Friday, August 18, 2023

A Year Ago Today


 A year ago I was sitting at my desk at work, and my cell phone rang. I saw the display name that it was coming from Beth Sholom, the home where my mother lived. I had not been happy with something that had happened when I had visited her that previous Sunday. I thought they were calling to discuss the situation with me. I got up to take the call in private, and, for someone who usually can remember everything, I can't really recall the words that were said, but the call was to tell me that she had passed away. I knew that she was probably not going to live much longer, in fact I had prayed for God to take her if he couldn't find a way for me to move her out of the home and in with me, but I was still shocked when the call came. I don't think we're ever prepared to hear that we've lost a loved one. I wasn't prepared. In my way, I held it together while the nurse was talking to me. I asked the questions I thought I needed to, and then I went out to tell my supervisor that my mother had died, and I needed to leave. She hugged me, and I fought it, as I usually do, because I always have to hold it together. She didn't let go of me, and I started to sob. I collected myself pretty quickly because I was the resident grown-up now, and I had to start making some plans and taking care of things, make arrangements. A year has come and gone, and so many things have happened. Some days have been worse than others.

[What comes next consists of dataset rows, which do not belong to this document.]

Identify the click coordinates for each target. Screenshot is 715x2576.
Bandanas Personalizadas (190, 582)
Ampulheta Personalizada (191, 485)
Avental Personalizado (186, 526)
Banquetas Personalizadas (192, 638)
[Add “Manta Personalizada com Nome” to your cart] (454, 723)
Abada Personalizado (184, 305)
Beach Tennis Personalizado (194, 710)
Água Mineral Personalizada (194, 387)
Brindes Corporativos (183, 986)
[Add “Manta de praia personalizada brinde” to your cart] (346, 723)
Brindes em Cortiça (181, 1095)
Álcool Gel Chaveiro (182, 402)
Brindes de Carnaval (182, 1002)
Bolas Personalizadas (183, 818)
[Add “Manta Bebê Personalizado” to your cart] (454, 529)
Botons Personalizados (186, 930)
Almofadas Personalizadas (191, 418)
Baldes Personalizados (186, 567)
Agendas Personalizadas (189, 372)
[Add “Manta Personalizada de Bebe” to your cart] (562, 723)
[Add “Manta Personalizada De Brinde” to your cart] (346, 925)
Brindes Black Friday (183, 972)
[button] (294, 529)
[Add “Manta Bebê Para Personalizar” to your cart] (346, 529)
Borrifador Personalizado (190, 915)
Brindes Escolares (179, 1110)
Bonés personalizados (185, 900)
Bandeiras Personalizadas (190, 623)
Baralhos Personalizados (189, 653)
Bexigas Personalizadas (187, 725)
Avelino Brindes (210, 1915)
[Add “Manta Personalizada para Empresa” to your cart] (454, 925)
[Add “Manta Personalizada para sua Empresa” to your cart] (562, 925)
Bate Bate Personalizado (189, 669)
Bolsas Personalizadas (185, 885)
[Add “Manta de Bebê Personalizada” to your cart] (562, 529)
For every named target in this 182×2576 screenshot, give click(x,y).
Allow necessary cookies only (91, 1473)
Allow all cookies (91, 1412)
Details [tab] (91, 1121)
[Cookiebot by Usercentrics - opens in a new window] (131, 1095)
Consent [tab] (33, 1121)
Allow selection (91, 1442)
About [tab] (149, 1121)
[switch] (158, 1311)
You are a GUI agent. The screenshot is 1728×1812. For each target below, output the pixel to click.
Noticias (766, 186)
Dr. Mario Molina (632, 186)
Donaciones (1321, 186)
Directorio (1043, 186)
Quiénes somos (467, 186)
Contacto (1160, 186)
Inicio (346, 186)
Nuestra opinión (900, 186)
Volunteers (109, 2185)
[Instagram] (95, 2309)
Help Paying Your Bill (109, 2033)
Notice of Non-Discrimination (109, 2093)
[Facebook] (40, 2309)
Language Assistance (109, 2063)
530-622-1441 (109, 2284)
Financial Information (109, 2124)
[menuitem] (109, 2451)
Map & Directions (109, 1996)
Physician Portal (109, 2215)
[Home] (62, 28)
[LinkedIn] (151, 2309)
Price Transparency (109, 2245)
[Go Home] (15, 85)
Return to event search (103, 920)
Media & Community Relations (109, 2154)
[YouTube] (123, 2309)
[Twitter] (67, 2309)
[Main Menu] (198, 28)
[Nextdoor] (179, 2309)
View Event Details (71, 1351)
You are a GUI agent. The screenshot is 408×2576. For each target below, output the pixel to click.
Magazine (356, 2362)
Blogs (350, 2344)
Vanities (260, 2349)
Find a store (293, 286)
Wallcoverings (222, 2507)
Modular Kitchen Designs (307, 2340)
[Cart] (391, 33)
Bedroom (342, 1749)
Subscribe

It took me a while to pull myself out after Mom first died. For a while, I really didn't care about anything. I had never experienced that in my life before, not even when my husband left me and the girls. I did finally come out of it. I'm not really sure when or what caused it, but I started to feel "normal" for lack of a better word. That's not to say that I don't still miss her, I do. I'm sure I always will. Heartland Hospice had a memorial service in May for all of their patients who had passed away in the previous year last May. It was a beautiful day, and the setting was a gorgeous chapel on a hill. It had been 10 months since Mom had left us, but I cried as if it had happened the day before the service. Sometimes I still cry, but now I laugh too when I think about different times we had together. Oh, and that piece of coconut cake..it still sits in the freezer uneaten, and it probably always will.